From Range Exhibit

Friday, March 24, 2017

Table Objects No. 7
122 cm x 153 cm 
Acrylic on canvas 
2017




Table Objects No. 8
122 cm x 153 cm 
Acrylic on canvas
2017

Range

Friday, March 10, 2017




RANGE
Resty Tica and Rick Hernandez at Renaissance

By Cid Reyes

Two-man shows are the artistic equivalent of partnership in business where the two investors collectively bring their capital and individual strengths and skills. In like manner, a tandem show must never proceed just for the purpose of filling up a sizable gallery space, but more significantly, to draw attention either to the similarity or contrast of themes, because, to paraphrase a popular expression: two paintbrushes are better than one.
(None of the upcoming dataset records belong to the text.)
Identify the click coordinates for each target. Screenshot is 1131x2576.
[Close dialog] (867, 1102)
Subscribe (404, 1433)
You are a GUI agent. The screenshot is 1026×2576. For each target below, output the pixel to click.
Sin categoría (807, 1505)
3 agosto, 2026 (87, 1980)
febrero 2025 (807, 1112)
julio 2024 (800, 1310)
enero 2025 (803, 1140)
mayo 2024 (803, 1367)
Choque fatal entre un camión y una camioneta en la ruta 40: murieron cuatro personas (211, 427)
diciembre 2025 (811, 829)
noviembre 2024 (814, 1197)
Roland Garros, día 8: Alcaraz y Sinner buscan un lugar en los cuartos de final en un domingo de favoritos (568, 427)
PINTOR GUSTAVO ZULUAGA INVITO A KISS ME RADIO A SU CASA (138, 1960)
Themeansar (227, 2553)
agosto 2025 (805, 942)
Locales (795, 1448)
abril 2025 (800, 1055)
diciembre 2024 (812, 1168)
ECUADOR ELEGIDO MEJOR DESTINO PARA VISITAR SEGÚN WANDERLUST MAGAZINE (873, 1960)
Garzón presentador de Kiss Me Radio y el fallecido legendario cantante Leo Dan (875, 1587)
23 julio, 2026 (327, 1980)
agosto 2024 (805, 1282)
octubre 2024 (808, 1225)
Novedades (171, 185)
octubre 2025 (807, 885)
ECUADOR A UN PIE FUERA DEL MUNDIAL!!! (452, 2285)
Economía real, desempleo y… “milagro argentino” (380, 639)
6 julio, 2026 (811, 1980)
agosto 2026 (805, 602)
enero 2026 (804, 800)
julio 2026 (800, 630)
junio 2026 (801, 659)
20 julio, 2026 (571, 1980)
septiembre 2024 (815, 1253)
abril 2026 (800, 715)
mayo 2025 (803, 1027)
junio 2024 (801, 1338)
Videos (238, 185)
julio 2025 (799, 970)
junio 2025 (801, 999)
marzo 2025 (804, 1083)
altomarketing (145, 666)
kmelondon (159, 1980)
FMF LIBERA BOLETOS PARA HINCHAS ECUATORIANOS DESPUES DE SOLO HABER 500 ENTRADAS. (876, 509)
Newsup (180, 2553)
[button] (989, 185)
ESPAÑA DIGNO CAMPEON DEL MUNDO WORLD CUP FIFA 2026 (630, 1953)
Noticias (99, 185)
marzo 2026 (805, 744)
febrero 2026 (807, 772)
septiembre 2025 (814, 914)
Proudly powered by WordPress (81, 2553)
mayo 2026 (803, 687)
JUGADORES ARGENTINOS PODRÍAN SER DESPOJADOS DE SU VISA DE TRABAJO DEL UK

Currently on view at the Renaissance Gallery is the tandem exhibition of Resty Tica and Rick Hernandez in a show titled “Range.” Both are avowed abstractionists showing their works at the gallery that has made abstraction the idiom of choice. But even in abstraction, commonalities may occur as well as diversions. To wit: can anything be more different than Jackson’s Pollock’s wild gestural strokes and Marc Rothko’s serene fields of color?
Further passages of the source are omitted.